Hyperglycemia-induced changes in Na+/myo-inositol transport, Na(+)-K(+)-ATPase, and protein kinase C activity in proximal tubule cells.

In many tissues, hyperglycemia alters the activities of the Na(+)-dependent myo-inositol (Na/MI) transporter, Na(+)-K(+)-ATPase, and protein kinase C (PKC). However, little is known concerning adaptive changes in renal proximal tubular function after acute or chronic hyperglycemia. We examined hyperglycemia-induced changes in Na/MI transport, Na(+)-K(+)-ATPase activity, and PKC activity using three proximal tubule-like cell lines (JTC12, LLC-PK1, and OK/E cells) and primary cultures of human proximal tubular epithelium (HK cells) cultured for varying periods in low- or high-glucose media, myo-Inositol (MI) transport was mediated by a high-affinity (Km approximately 50 mumol/l) Na(+)-dependent saturable process in the four cell lines. Hyperglycemia produced a time-dependent and persistent increase in Na/MI transport in all cell lines. Chronic hyperglycemia increased the Km for MI transport in LLC-PK1 cells and increased the Vmax in both LLC-PK1 and JTC12 cells. Glucose competitively inhibited Na/MI transport in all low-glucose cells and in high-glucose HK, JTC12, and OK/E cells but had no effect on transport in high-glucose LLC-PK1 cells.
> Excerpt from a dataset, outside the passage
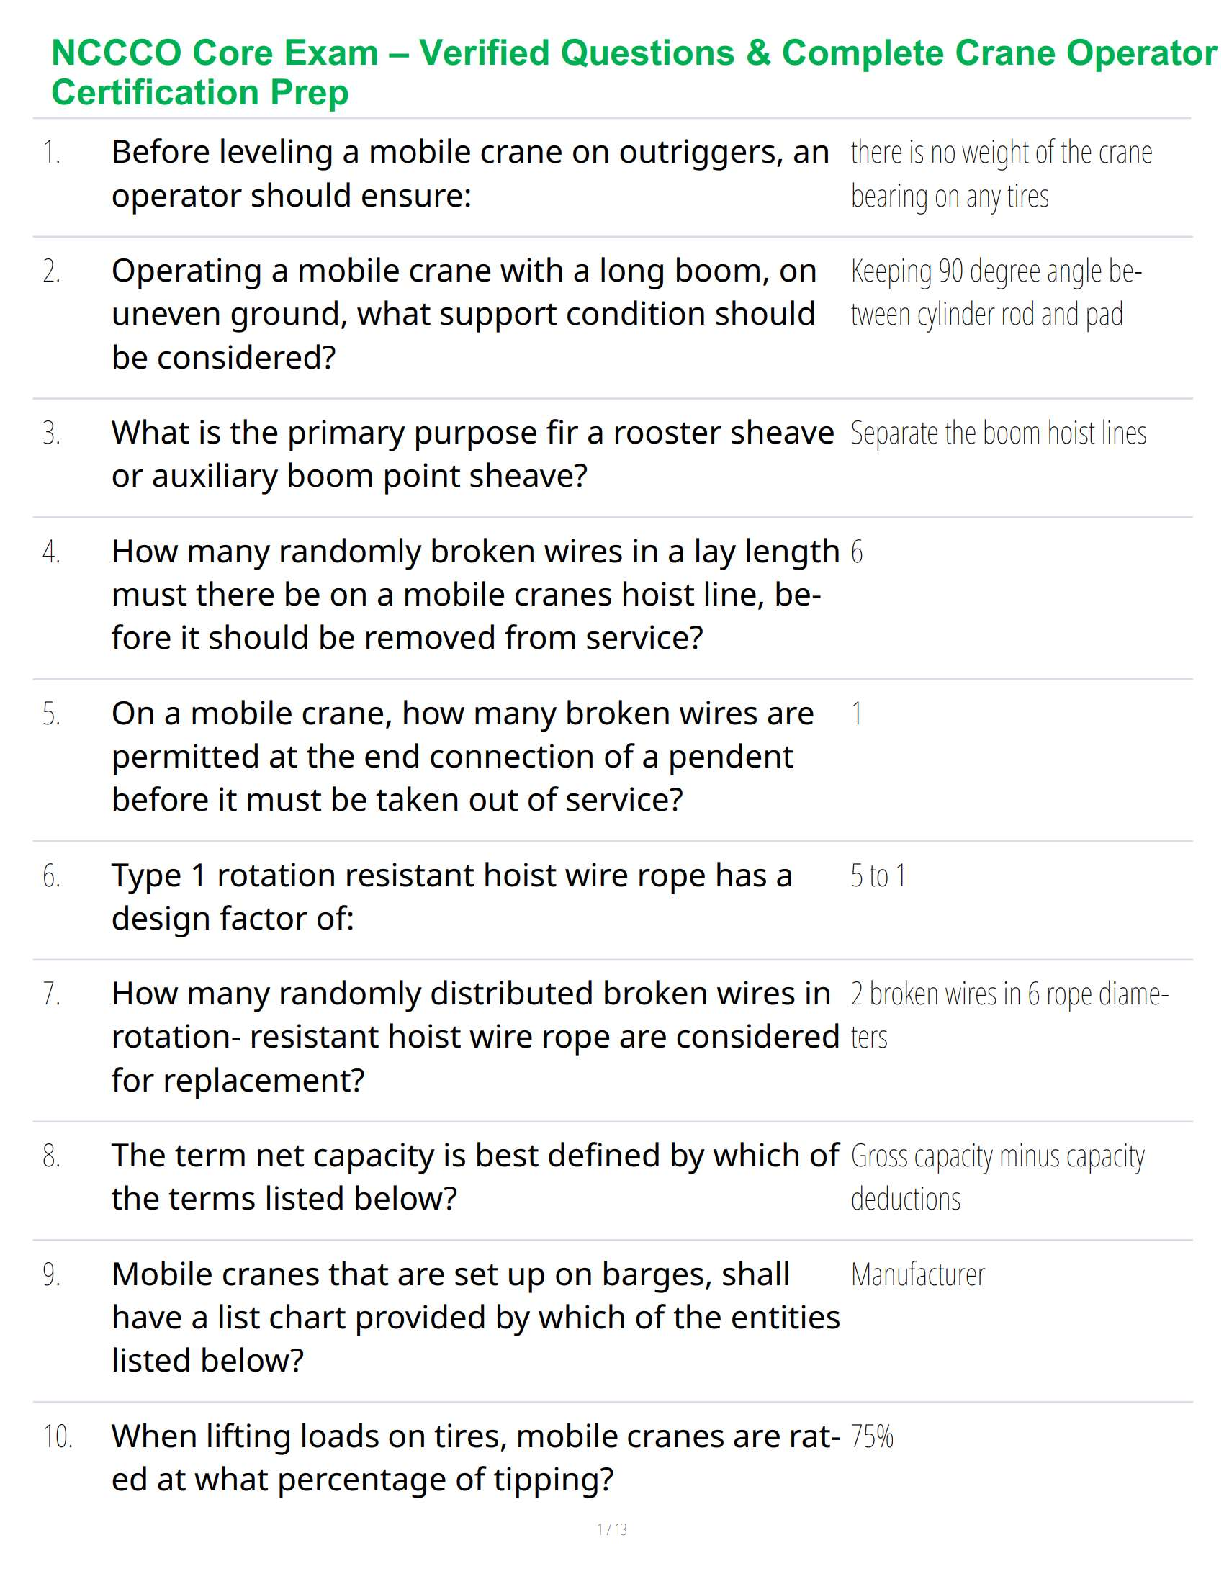Click the answer "Keeping 90 degree angle"
Image resolution: width=1224 pixels, height=1584 pixels.
(x=996, y=292)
Acute hyperglycemia also produced time-dependent increases in Na(+)-K(+)-ATPase activity in all cell lines, a change that persisted only in HK cells. A 24-h exposure to high glucose had no effect on PKC activity in any of the cell lines but increased Ca/phospholipid-dependent PKC activity in membrane fractions from chronically high-glucose LLC-PK1 and OK/E cells. These data suggest that hyperglycemia causes acute changes in proximal tubule function and long-lived adaptive responses in Na/MI transport and the PKC signaling pathway.